By Sid Perkins
Analyses of genetic material from a multitude of fern species suggest that much of that plant group branched out millions of years after flowering plants appeared, a notion that contradicts many scientists’ views of plant evolution.
Botanists estimate that ferns include more than 10,000 living species. Most modern ferns belong to a set of species called the leptosporangiates, which emerged at least 250 million years ago, says Kathleen M. Pryer of Duke University in Durham, N.C. Ferns dominated many ancient landscapes for more than 150 million years.
The fossil record suggests that the diversity and abundance of ferns sharply declined in the Cretaceous period, which began about 145 million years ago. The fossil decline appears to coincide with the emergence and dramatic rise of angiosperms, or flowering plants, which today account for up to 300,000 species, says Pryer. Botanists often have linked the two trends, suggesting that flowering plants claimed the ferns’ resources and relegated ferns to an evolutionary backwater.

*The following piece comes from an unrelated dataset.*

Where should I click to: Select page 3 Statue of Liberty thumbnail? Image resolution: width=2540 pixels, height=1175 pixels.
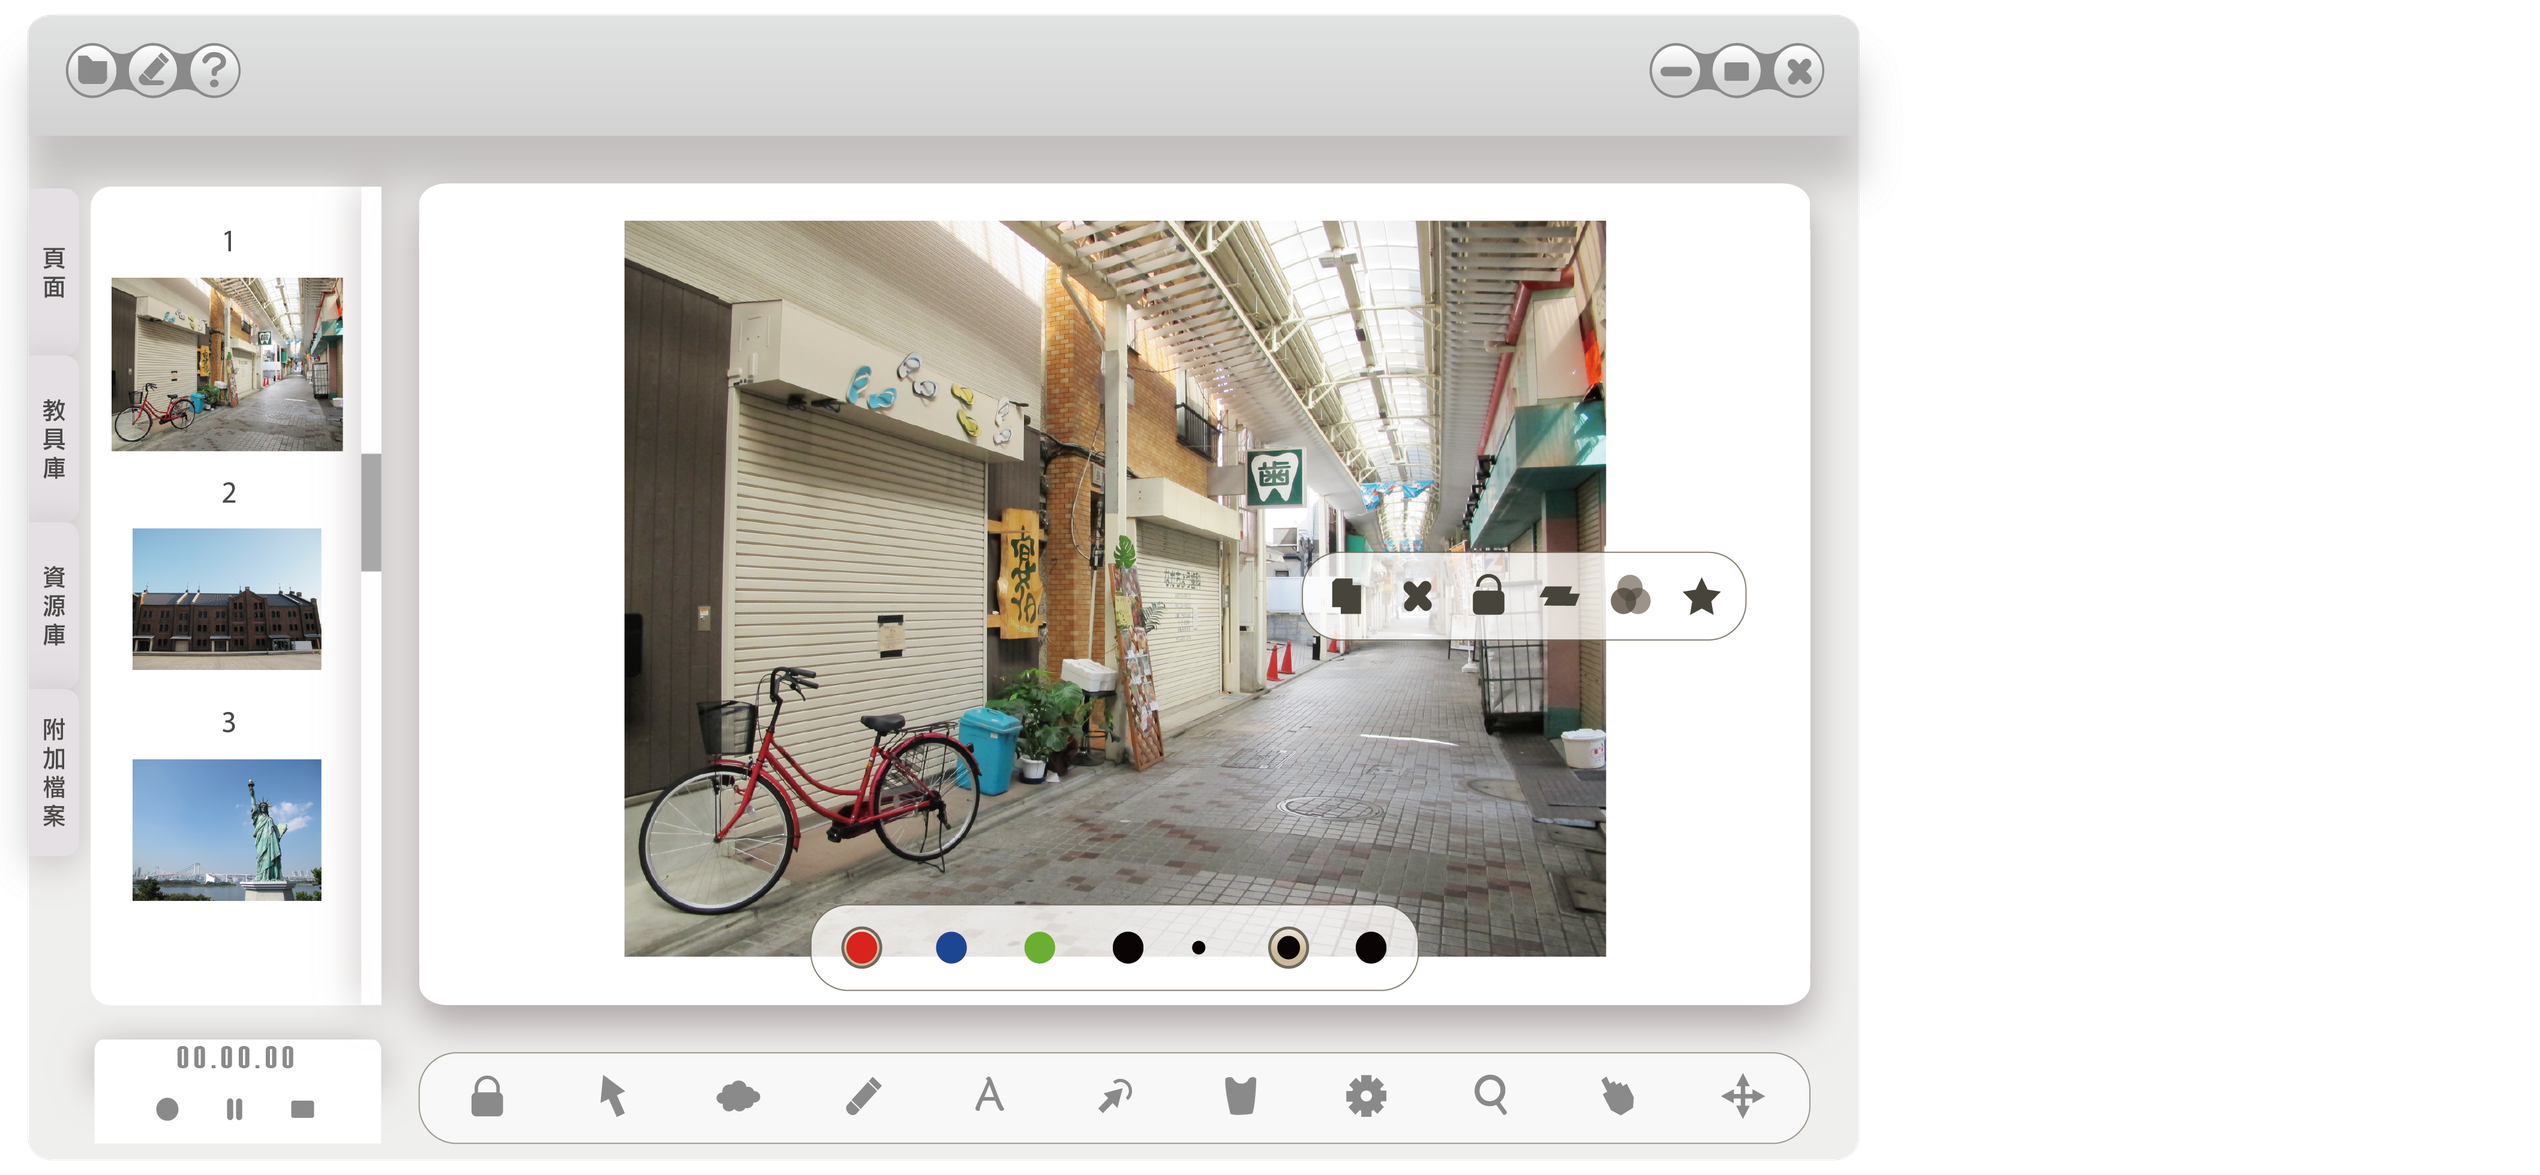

New analyses of fern DNA, however, hint at a different scenario, in which ferns reversed their decline. In 45 species of ferns, Pryer and her colleagues looked at two genes taken from chloroplasts, the structures in plant cells that convert sunlight into energy. They also scrutinized two chloroplast genes and one other gene taken from 84 species of angiosperms. The surprising results suggest that polypod ferns—a group within leptosporangiates that includes more than 80 percent of living fern species—experienced an explosion of diversification between 20 million and 50 million years after the angiosperms appeared on the botanical scene. The scientists report their findings in the April 1 Nature.
Previous studies that focused on the fossil record didn’t show such a pattern, says Pryer. However, she notes that many species of polypod ferns are epiphytes, which grow on the surfaces of other plants rather than on the ground. For this reason, epiphytes may not have been readily preserved in the fossil record, Pryer suggests. Also, fossils of fern spores don’t often include the distinctive outer walls, so researchers have had difficulty discerning fern diversity during ancient eras.
What spurred the newly recognized spurt of fern evolution? Pryer and her colleagues suggest that ferns, rather than being crowded out by the upstart angiosperms, took advantage of the shady ecological niches provided by the flowering plants’ spreading canopies.
Indeed, many types of large plants that dominated ecosystems before angiosperms evolved typically produced open forests, says Kathleen B. Pigg, a paleobotanist at Arizona State University in Tempe.
A protein recently discovered in one variety of polypod fern might have been key to such ferns flourishing in the low-light conditions of forest floors, says Pryer. The substance, dubbed PHY3, absorbs both red and blue wavelengths of light.